Hadits ini menjelaskan hubungan penguasa/sultan dengan rakyatnya.

b. 'Urf Khash

Ialah 'urf yang hanya berlaku pada tempat, masa atau keadaan tertentu saja. Seperti mengadakan halal
bi halal yang biasa dilakukan oleh bangsa Indonesia yang beragama Islam pada setiap selesai
menunaikan ibadah puasa bulan Ramadhan, sedang pada negara-negara Islam lain tidak dibiasakan.

F. Urf Shahih dan Urf Fasid

Para ulama sepakat membagi ‘urf ini menjadi dua macam, yaitu ‘urf yang shahih dan yang fasid.
1. ‘Urf Yang Shahih

‘Urf yang shahih adalah yang tidak menyalahi ketentuan akidah dan syariah serta akhlaq yang islami.

Contoh ‘urf yang sesuai dengan syariah Islam adalah kebiasaan masyarakat jahiliyah sebelum masa
kenabian untuk menghormati tamu, dengan memberi mereka pelayanan makan, minum dan tempat
tinggal. Semua itu ternyata juga dibenarkan dan dihargai di dalam syariat Islam.

Maka para ulama sepakat mengatakan bahwa ‘urf yang seperti itu dilestarikan dan tidak dihapus, karena
sesuai dengan ajaran Islam.

2. ‘Urf Yang Fasid

Al-‘Urf yang fasid adalah lawan dari yang shahih, yaitu al-‘urf yang jelas-jelas menyalahi teks syariah dan
kaidah-kaidahnya.

Di masa Rasulullah SAW, ‘urf seperti ini misalnya kebiasaan buruk seperti berzina, berjudi, minum
khamar, makan riba dan sejenisnya.

Para ulama sepakat untuk mengharamkan ‘urf seperti ini, dan mengenyahkannya dari kehidupan kita.

4) Al-Istishhab

Menurut bahasa Arab ialah : mengakui adanya hubungan perkawinan. Sedangkan menurut istilah Ulama
Ushul, yaitu menetapkan sesuatu menurut keadaan sebelumnya sehingga terdapat dalil menunjukan
perubahan keadaan, atau menjadikan hukum yang telah ditetapkan pada masa lampau secara kekal
menurut keadaan sehingga terdapat dalil yang menunjukan atas perubahannya.
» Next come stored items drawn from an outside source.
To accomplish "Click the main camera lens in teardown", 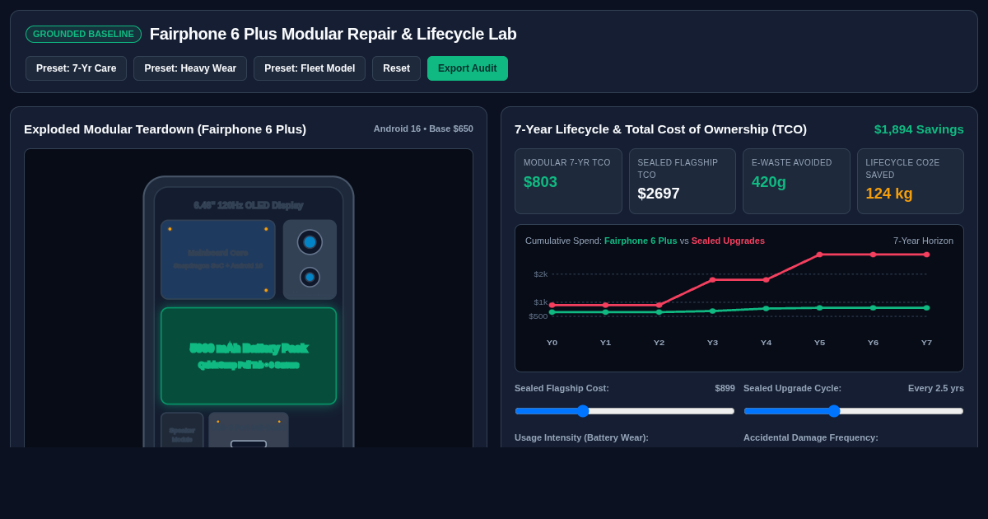I will (310, 242).
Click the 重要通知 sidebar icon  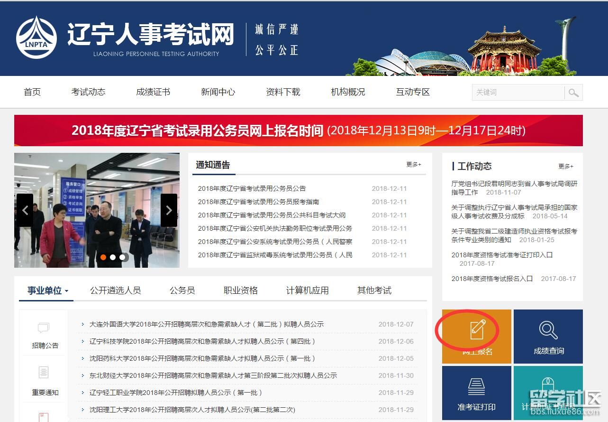tap(44, 373)
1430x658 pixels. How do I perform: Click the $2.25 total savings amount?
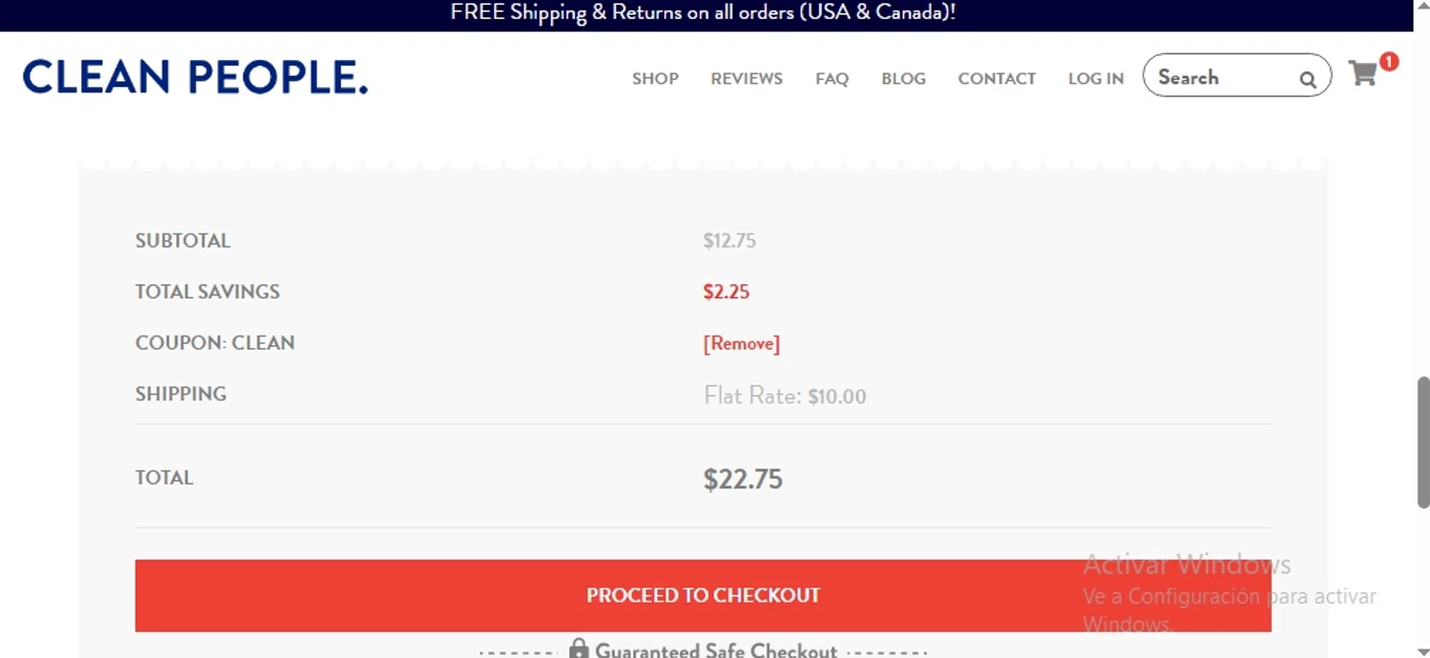[726, 292]
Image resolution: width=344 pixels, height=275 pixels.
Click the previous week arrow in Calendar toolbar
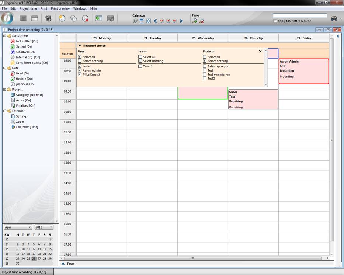(155, 21)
Dan apabila seorang Mujtahid ditanya tentang hukum binatang atau benda-benda, atau tumbuh-
tumbuhan, atau makanan dan minuman apa saja, atau suatu amal, dan ia tidak menemukan dalil syara’
mengenai hukumnya, maka dihukumi atas kebolehannya, karena kebolehan itu adalah pangkal (asal),
dan tidak terdapat dalil yang menunjukan atas perubahannya. Sesuai dengan firman Allah SWT

(29 ‫هو اللذي خلق لكم ما فىَ الراض جميعا ) البقرة‬

Dialah Allah yang menjadikan segala yang ada di bumi untuk kamu

Istishhab adalah akhir dalil syara’ yang dijadikan tempat kembali seorang Mujtahid untuk mengetahui
hukum suatu peristiwa yang dihadapkan kepadanya, karena Ulama Ushul berkata, “Sesungguhnya
istishhab adalah akhir tempat beredar fatwa”, yaitu mengetahui atas sesuatu menurut hukum yang telah
ditetapkan baginya selama tidak terdapat dalil yang mengubahnya. Ini adalah teori dalam pengambilan
dalil yang telah menjadi kebiasan dan tradisi manusia dalam segala pengelolaan dan ketetapan mereka.

Contoh Istishab

Pada suatu perkawinan antara si Ana dan si Budi, kemudian karena suatu hal, mereka harus berpisah
tempat (misal karena tugas), dan si Budi tidak bisa menunaikan tugasnya sebagai suami, maka apabila si
Ana ingin menika lagi dengan orang lain, tidak dapat dilakukan karena meskipun sudah berpisah lama
tapi masih ada ikatan perkawinan.

5) Syariat Orang Sebelum Kita

Apabila al-Quran dan al-Sunnah itu telah diisyaratkan oleh Allah kepada para ummatnya yang telah
mendahului kita melalui para Rasul-Nya, dan telah di-nash-kan bahwasanya syariat itu diwajibkan
kepada kita sebagaimana diwajibkan kepada mereka, maka tidak ada perselisihan bahwa syariat itu
adalah syariat untuk kita dan undang-undang yang wajib diikuti dengan menetapkan syariat kita
kepadanya. Sesuai dengan firman Allah dalam surat Al-Maidah ayat 45, yang artinya:
Dan kami telah tetapkan terhadap mereka di dalamnya (taurat) bahwasanya jiwa (dibalas) dengan jiwa,
mata dengan maat, hidung dengan hidung, telinga dengan telinga, gigi dengan gigi dan luka-luka pun ada
qishosnya.

Maka Jumhur Ulama Hanafiyah, dan sebagian Ulama Malikiya, serta sebagian Ulama Syafi’iyah berkata, “
Bahwasanya hukum itu adalah syari’at untuk kita, dan kita wajib mengikuti dan menerapkannya selama
hukum itu telah diceritakan kepada kita, dan dalam hukum kita tidak terdapat yang menasakhnya.